City to Control Mobile Home Rents : Housing: A measure to keep rates at no more than 10% above last July’s levels is scheduled to be put before the council for a second vote on Monday.


The City Council fell a vote short this week of putting an immediate temporary ceiling on rent increases at mobile home parks, but set the stage for imposing such a limit in the near future.

On Monday, the group voted 5 to 2--with Mayor Donna Smith and Councilman Boyd Bredenkamp opposed--in favor of an ordinance that would prohibit park owners from raising rates more than 10% above the rents in effect last July. The seven-member council needs six votes to enact an ordinance on an urgency basis, which would have taken effect immediately.

A group of mobile home residents, upset by the city’s handling of the issue, served recall notices at the council meeting against Smith and Bredenkamp.

Rent moratorium supporters wanted the ordinance to take effect immediately, because a number of parks have scheduled rent increases Jan. 1.

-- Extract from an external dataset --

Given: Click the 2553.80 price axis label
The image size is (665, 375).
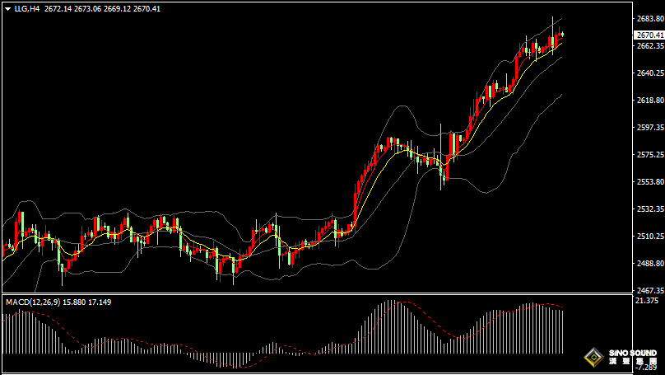Looking at the screenshot, I should [x=649, y=182].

The council can still pass the ordinance with a simple majority, but the law would not take effect until 30 days after its adoption. The council will meet at 2:30 p.m. Monday for the second reading and, if the ordinance is passed as expected, it would go into effect in time to govern February rent payments.

The ordinance would limit rents charged after Jan. 22 to a maximum of the rent paid last July, plus 10%. But city officials said the ordinance does not provide for rebate of any higher rents that may have been paid earlier.

The ceiling would remain in effect for up to 45 days to give the council time to develop a long-term rent-stabilization program.

Alan Cartnal, one of the leaders in the rent control movement, praised the council majority for trying to help tenants. He said this is the first strong indication of council support for rent stabilization.


But another mobile home owner, Tiffany Curry, said a moratorium will have limited impact. One of the major problems, she said, is that landlords are coercing tenants into signing long-term leases with built-in rate increases that under state law cannot be affected by city regulations.

Curry, Cartnal and three other residents of mobile home parks signed the notices that were handed to Smith and Bredenkamp to declare the intention to circulate recall petitions. The petitioners will need to collect signatures from 20% of the city’s 40,178 registered voters in order to force a recall election.

The identical notices accuse Smith and Bredenkamp of betraying public trust, soliciting campaign funds from special interests and a “failure to put the concerns of private citizens residing in Pomona over those of planning and development interests.”

Curry said Smith and Bredenkamp cannot deal with the rent control issue fairly, because they have accepted campaign donations from mobile home park owners. The allegations against the mayor and council member are the same, because they vote alike at council meetings, Curry said.


“We consider them a matched set.”

Smith said she has received support from both tenants and landlords in past elections, and that campaign contributions do not influence her votes.

The mayor said she sees no need to mount a campaign to fight the recall. Her record is well known to voters, she said.

“They know I work very hard,” Smith said.


Bredenkamp said his vote is not influenced by campaign contributions, nor will his stand on rent control be altered by the fact that some residents want to remove him from office.

“I’ll vote whichever way I feel is right,” he said.

The councilman said he opposes the temporary rent ceiling, because the city does not have enough information on the issue. The city staff is gathering data on rental rates and the number of residents on long-term leases in preparation for the council’s consideration of a permanent rent stabilization program in January.

Bredenkamp said that if the facts show that tenants are being treated unfairly, he will support city action to help them. But, he said, “I want to exhaust every avenue before we go into a rent control program.”


Smith said the city could open itself to a lawsuit by imposing a rent ceiling without first obtaining all the facts.

But Councilman Tomas Ursua said there have been so many complaints of exorbitant rent increases that the city should impose a moratorium while it gathers the information needed to establish a rent stabilization program.

In the meantime, by allowing rent increases of up to 10%, Ursua said, “We’re not depriving landlords of a fair return.”